Angesichts des Vorliegens einer Edition der Aufzeichnungen Kaspars von Fürstenberg und einer mittlerweile sehr umfangreichen Forschungsliteratur zur Quellengattung des Schreibkalenders beschränkt sich der Erkenntnisgewinn von Poggels Studie auf rund 50 kleinformatige und bibliophil bedruckte Seiten. Sein Hauptteil sowie die Tabellen und Karten im Anhang (124-149) wären wohl in einem ausführlicheren Zeitschriftenartikel besser aufgehoben und würden auf diese Weise auch ein etwas breiteres Publikum erreichen. Alternativ hätte man das Hauptkapitel zu Zeitbegriff und Festkultur durch einen Vergleich mit zeitnahen Schreibkalendern ausdehnen können, um die kulturgeschichtlichen Ergebnisse besser kontextualisieren zu können. Insgesamt aber sind Poggels Ausführungen zu Zeitverständnis und Festkultur zweifellos mit Gewinn zu lesen.
Anmerkungen:
[1] Vgl. etwa Helga Meise: Das archivierte Ich. Schreibkalender und höfische Repräsentation in Hessen-Darmstadt 1624-1790 (= Arbeiten der Hessischen historischen Kommission, N. F.; Bd. 21), Darmstadt 2002; Harald Tersch: Schreibkalender und Schreibkultur. Zur Rezeptionsgeschichte eines frühen Massenmediums (= Schriften der Vereinigung Österreichischer Bibliothekarinnen und Bibliothekare; Bd. 3), Graz 2008; Klaus-Dieter Herbst: Verzeichnis der Schreibkalender des 17. Jahrhunderts (= Acta Calendariographica - Forschungsberichte; Bd. 1), Jena 2008; Klaus-Dieter Herbst: Der Schreibkalender im Kontext der Frühaufklärung (= Acta Calendariographica - Forschungsberichte; Bd. 2), Jena 2010; Norbert D. Wernicke: Kommentiertes Verzeichnis der Schreibkalender des 16. und 17. Jahrhunderts in Schweizer Bibliotheken (= Acta Calendariographica - Forschungsberichte; Bd. 4), Jena 2012; Klaus-Dieter Herbst (Hg.): Astronomie - Literatur - Volksaufklärung. Der Schreibkalender der Frühen Neuzeit mit seinen Text- und Bildbeigaben (= Acta Calendariographica - Forschungsberichte; Bd. 5), Bremen 2012; Stefan Pongratz: Adel und Alltag am Münchener Hof. Die Schreibkalender des Grafen Johann Maximilian IV. Emanuel von Preysing-Hohenaschau (1687-1764) (= Münchener historische Studien, Abteilung bayerische Geschichte; Bd. 21), Kallmünz 2013. Ein Teil dieser Publikationen basiert auf einem Projekt, das für den Zeitraum von 2006 bis 2011 durch die Deutsche Forschungsgemeinschaft und das Institut Deutsche Presseforschung der Universität Bremen gefördert wurde.
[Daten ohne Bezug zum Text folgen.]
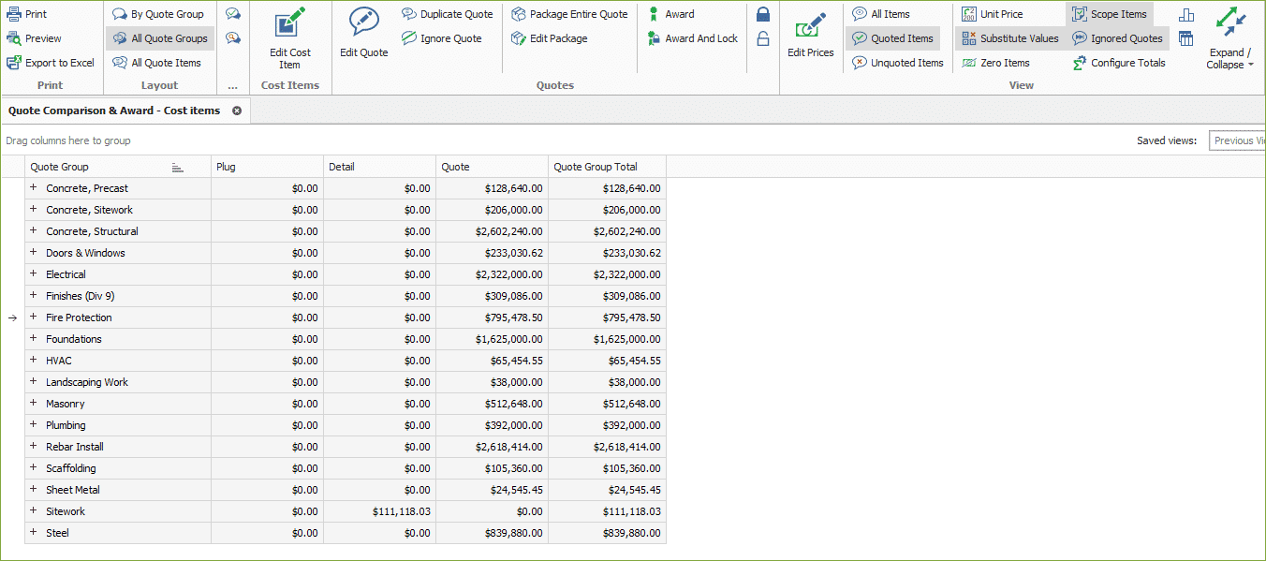Click the open padlock unlock icon
This screenshot has height=561, width=1266.
tap(763, 38)
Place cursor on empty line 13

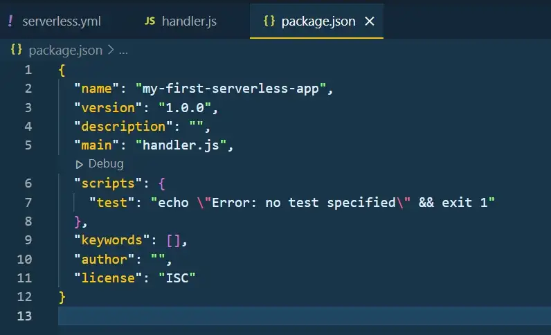(x=277, y=316)
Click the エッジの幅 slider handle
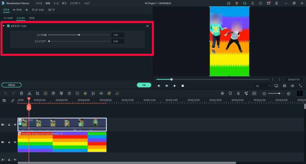This screenshot has height=164, width=306. [x=79, y=35]
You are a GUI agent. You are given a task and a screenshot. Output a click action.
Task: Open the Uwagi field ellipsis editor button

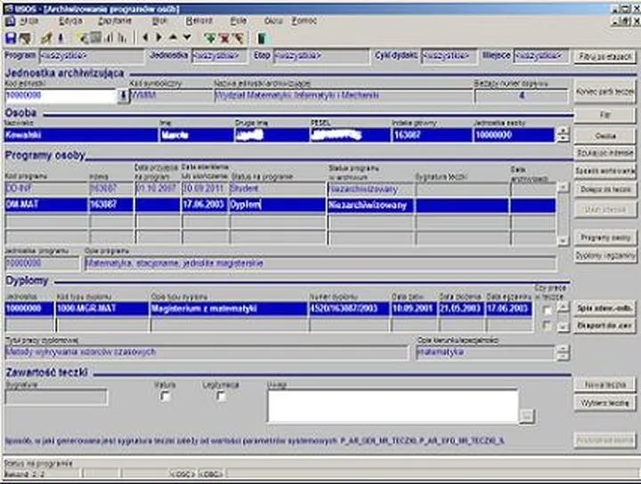(x=526, y=415)
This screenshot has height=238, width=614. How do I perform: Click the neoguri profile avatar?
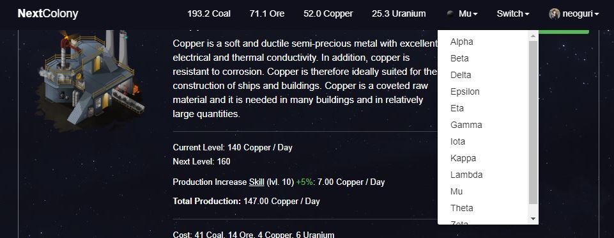point(554,13)
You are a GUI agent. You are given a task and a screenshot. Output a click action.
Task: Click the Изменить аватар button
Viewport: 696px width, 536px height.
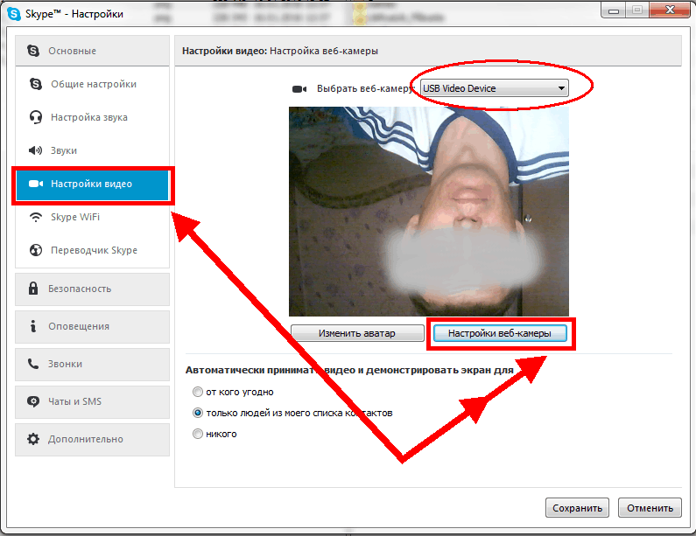[356, 333]
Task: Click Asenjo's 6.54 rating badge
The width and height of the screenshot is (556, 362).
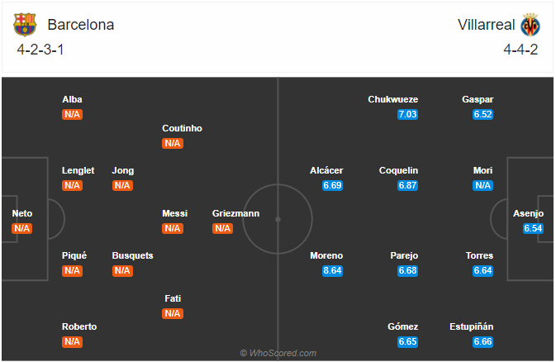Action: pos(533,228)
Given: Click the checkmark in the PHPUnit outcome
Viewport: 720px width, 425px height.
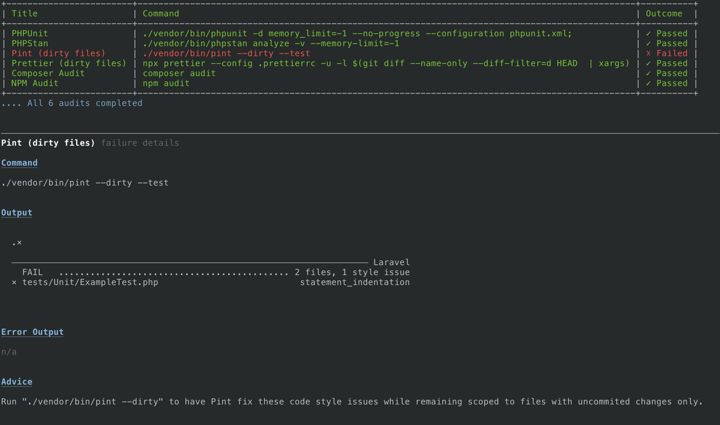Looking at the screenshot, I should 649,34.
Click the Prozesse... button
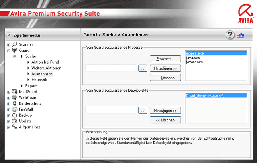257x163 pixels. 165,59

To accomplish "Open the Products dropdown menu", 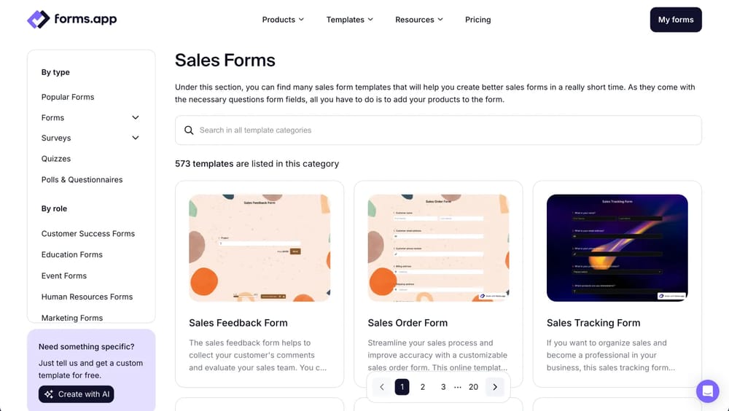I will coord(283,20).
[2] Vgl. Helga Penz: Die Kalendernotizen des Hieronymus Übelbacher, Propst von Dürnstein 1710-1740 (= Quelleneditionen des Instituts für Österreichische Geschichtsforschung; Bd. 11), Wien 2013, mit umfangreichen Informationen zur spätbarocken Ausgestaltung des Stifts Dürnstein in der Wachau (Niederösterreich).
[3] Alfred Bruns (Hg.): Die Tagebücher Kaspars von Fürstenberg, Teil 1: 1572-1599 und Teil 2: 1600-1610 (= Westfälische Briefwechsel und Denkwürdigkeiten; Bd. 8), Münster 1985.
[4] Achim Landwehr: Kulturgeschichte, Stuttgart 2009.
[5] Silvia Serena Tschopp / Wolfgang Weber: Grundfragen der Kulturgeschichte (= Kontroversen um die Geschichte), Darmstadt 2007; Silvia Serena Tschopp: Einleitung, Begriffe, Konzepte und Perspektiven der Kulturgeschichte, in: dies. (Hgg.): Kulturgeschichte, Stuttgart 2008, 9-32.